Every line of the listing should be retyped exactly, but none of the pictures should be.

----

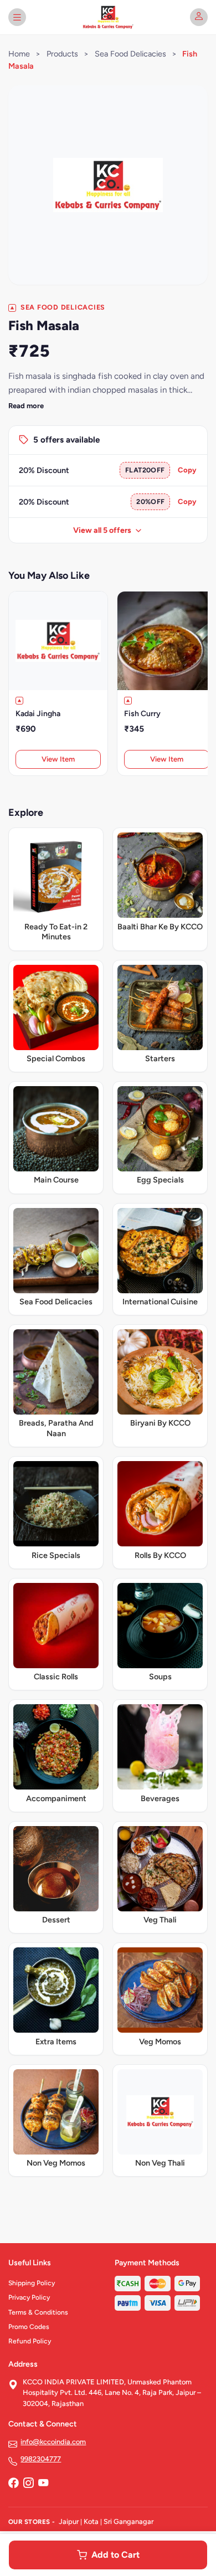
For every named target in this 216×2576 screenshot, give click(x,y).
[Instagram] (28, 2483)
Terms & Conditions (38, 2312)
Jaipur (69, 2521)
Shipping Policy (31, 2283)
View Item (58, 759)
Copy (187, 470)
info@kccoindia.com (53, 2442)
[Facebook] (13, 2483)
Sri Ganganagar (128, 2521)
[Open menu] (17, 17)
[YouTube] (43, 2483)
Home (19, 54)
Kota (91, 2521)
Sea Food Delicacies (130, 54)
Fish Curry (142, 713)
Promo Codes (28, 2327)
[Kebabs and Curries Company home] (107, 17)
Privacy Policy (29, 2297)
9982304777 (40, 2459)
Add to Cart (115, 2554)
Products (62, 54)
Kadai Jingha (38, 713)
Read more (26, 406)
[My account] (199, 17)
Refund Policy (29, 2341)
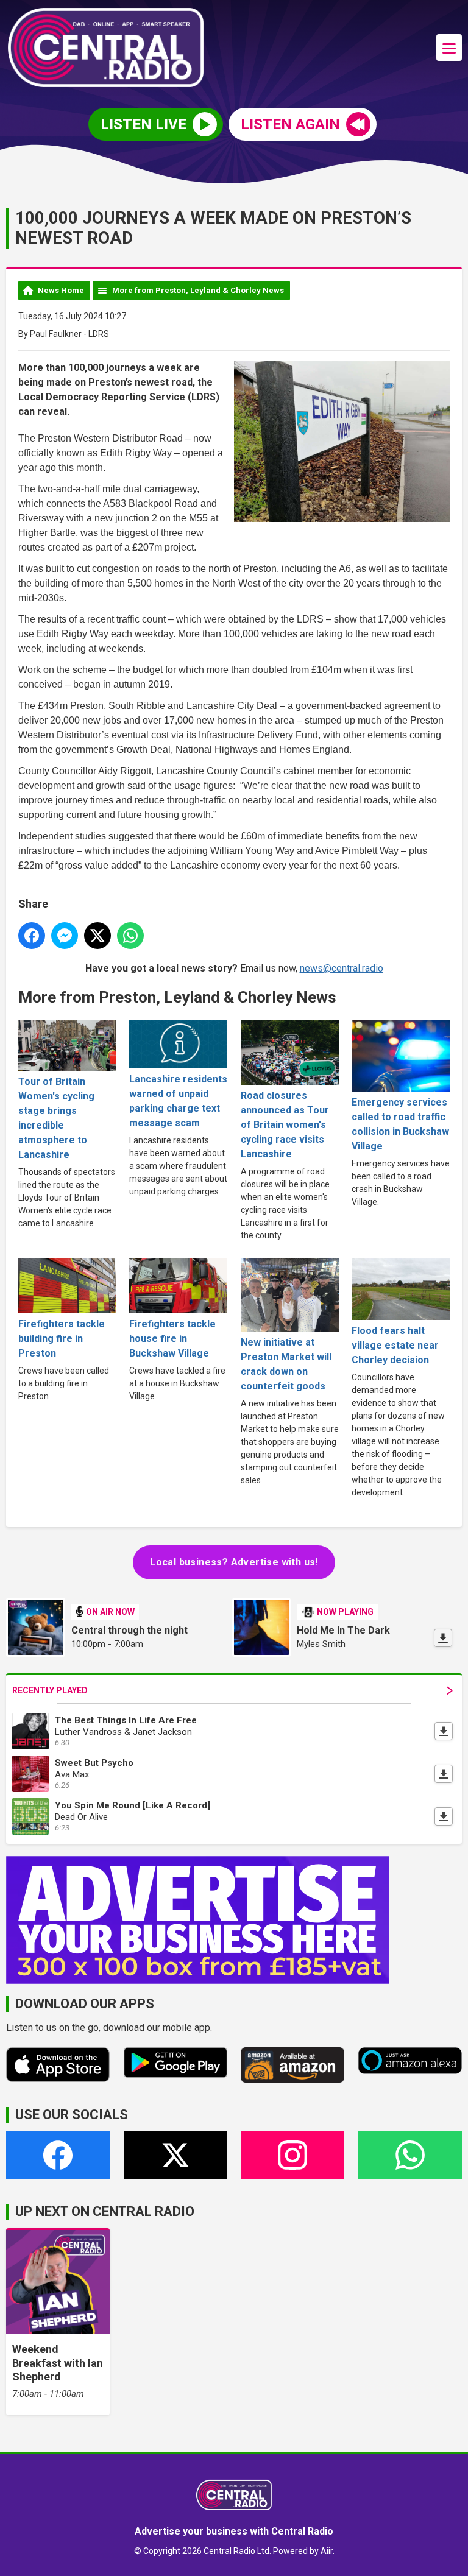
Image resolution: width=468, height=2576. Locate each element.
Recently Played (50, 1690)
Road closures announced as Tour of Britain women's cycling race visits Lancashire (285, 1125)
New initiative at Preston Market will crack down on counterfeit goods (286, 1364)
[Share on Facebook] (31, 935)
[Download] (443, 1638)
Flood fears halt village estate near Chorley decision (395, 1345)
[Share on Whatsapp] (130, 935)
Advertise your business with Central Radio (234, 2531)
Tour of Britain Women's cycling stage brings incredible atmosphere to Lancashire (56, 1118)
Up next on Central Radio (104, 2211)
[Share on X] (97, 935)
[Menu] (449, 47)
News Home (61, 290)
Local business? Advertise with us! (234, 1562)
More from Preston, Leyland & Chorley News (198, 290)
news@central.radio (341, 968)
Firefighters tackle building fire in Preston (61, 1338)
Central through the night (129, 1630)
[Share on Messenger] (64, 935)
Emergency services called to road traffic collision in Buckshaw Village (400, 1124)
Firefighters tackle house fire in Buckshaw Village (172, 1338)
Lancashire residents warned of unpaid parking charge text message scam (178, 1101)
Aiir (327, 2551)
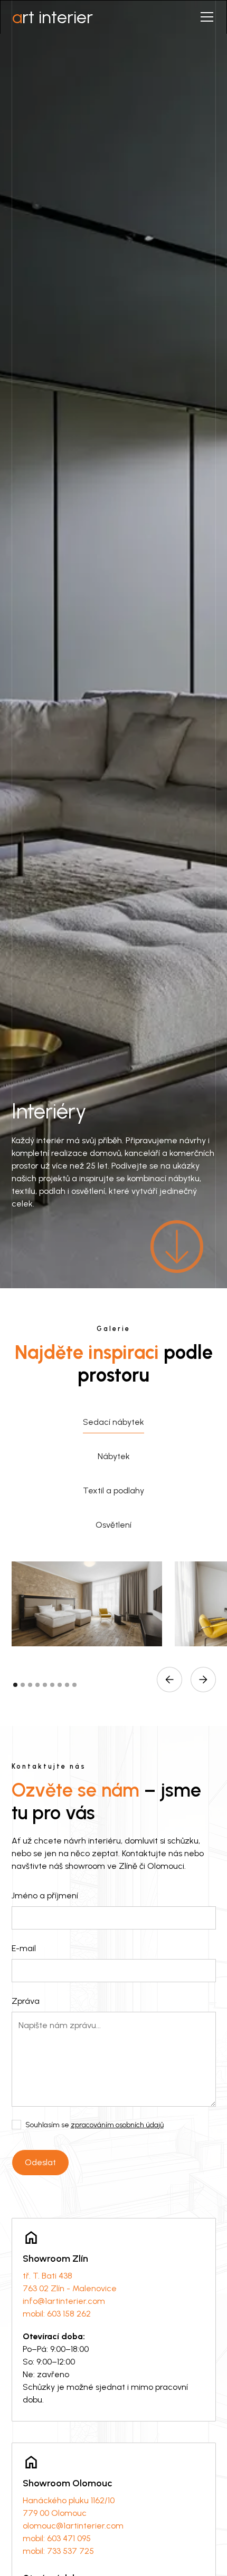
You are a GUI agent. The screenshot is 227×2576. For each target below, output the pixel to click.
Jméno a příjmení (45, 1895)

----

* COMPLETED TASK
For every named target in this 216×2576 screenshot, give click(x,y).
[Instagram] (28, 2483)
Terms & Conditions (38, 2312)
Jaipur (69, 2521)
Shipping Policy (31, 2283)
View Item (58, 759)
Copy (187, 470)
info@kccoindia.com (53, 2442)
[Facebook] (13, 2483)
Sri Ganganagar (128, 2521)
[Open menu] (17, 17)
[YouTube] (43, 2483)
Home (19, 54)
Kota (91, 2521)
Sea Food Delicacies (130, 54)
Fish Curry (142, 713)
Promo Codes (28, 2327)
[Kebabs and Curries Company home] (107, 17)
Privacy Policy (29, 2297)
9982304777 (40, 2459)
Add to Cart (115, 2554)
Products (62, 54)
Kadai Jingha (38, 713)
Read more (26, 406)
[My account] (199, 17)
Refund Policy (29, 2341)
Image resolution: width=468, height=2576. Locate each element.
Recently Played (50, 1690)
Road closures announced as Tour of Britain women's cycling race visits Lancashire (285, 1125)
New initiative at Preston Market will crack down on counterfeit goods (286, 1364)
[Share on Facebook] (31, 935)
[Download] (443, 1638)
Flood fears halt village estate near Chorley decision (395, 1345)
[Share on Whatsapp] (130, 935)
Advertise your business with Central Radio (234, 2531)
Tour of Britain Women's cycling stage brings incredible atmosphere to Lancashire (56, 1118)
Up next on Central Radio (104, 2211)
[Share on X] (97, 935)
[Menu] (449, 47)
News Home (61, 290)
Local business? Advertise with us! (234, 1562)
More from Preston, Leyland & Chorley News (198, 290)
news@central.radio (341, 968)
Firefighters tackle building fire in Preston (61, 1338)
Central through the night (129, 1630)
[Share on Messenger] (64, 935)
Emergency services called to road traffic collision in Buckshaw Village (400, 1124)
Firefighters tackle house fire in Buckshaw Village (172, 1338)
Lancashire residents warned of unpaid parking charge text message scam (178, 1101)
Aiir (327, 2551)
You are a GUI agent. The screenshot is 227×2576. For each target below, output the pixel to click.
Jméno a příjmení (45, 1895)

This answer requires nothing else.